__Work order__
Pull from the data below each line where the word "agent" occurs, and copy it.

__Data to use__
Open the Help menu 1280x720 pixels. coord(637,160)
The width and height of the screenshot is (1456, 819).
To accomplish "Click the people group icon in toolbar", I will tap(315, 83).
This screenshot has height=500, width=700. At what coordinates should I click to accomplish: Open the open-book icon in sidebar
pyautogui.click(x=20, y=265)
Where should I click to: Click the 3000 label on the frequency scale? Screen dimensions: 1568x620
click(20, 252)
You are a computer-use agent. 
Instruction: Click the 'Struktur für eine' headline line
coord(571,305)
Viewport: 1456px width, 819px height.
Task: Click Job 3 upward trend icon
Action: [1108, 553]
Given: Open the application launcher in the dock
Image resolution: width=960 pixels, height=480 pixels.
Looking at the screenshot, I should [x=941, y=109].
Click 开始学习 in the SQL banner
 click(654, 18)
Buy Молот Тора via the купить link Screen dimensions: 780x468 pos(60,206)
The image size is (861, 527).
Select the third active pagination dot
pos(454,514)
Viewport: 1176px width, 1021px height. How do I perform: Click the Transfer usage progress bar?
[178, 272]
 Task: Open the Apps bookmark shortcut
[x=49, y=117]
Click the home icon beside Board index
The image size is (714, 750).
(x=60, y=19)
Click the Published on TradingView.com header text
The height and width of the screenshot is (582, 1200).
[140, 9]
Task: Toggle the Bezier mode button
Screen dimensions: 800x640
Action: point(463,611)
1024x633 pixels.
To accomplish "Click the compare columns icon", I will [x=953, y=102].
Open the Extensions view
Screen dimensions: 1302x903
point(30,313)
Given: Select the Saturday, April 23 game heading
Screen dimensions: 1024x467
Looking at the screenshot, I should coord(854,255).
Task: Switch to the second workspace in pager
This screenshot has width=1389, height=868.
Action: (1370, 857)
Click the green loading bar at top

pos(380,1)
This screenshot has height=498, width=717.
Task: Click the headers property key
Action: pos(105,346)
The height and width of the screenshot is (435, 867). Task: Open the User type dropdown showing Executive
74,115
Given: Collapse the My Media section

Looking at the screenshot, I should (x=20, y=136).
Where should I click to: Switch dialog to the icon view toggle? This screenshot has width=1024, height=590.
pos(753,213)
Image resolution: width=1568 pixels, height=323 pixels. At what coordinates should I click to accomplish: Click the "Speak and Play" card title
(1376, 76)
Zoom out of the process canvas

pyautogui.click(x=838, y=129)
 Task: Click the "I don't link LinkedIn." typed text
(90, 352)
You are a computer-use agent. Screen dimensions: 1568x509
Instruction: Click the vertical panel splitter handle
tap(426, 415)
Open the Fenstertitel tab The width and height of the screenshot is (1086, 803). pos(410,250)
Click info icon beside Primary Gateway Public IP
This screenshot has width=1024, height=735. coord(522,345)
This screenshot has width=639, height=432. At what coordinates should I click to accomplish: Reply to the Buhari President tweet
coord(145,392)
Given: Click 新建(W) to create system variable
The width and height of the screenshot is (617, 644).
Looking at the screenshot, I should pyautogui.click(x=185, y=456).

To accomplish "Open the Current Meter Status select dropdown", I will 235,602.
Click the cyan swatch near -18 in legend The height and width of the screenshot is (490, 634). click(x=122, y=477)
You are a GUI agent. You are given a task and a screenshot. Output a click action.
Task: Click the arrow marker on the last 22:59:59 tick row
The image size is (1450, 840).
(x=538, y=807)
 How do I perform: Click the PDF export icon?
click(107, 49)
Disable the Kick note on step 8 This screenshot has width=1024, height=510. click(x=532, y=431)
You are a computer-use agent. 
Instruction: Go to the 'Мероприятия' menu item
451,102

__Exercise output__
You are a computer-use agent. 
You are a computer-use agent. Screen dimensions: 1568x509
You are a GUI agent. You are given a task and a screenshot. Output a click action.
You are a computer-use agent. 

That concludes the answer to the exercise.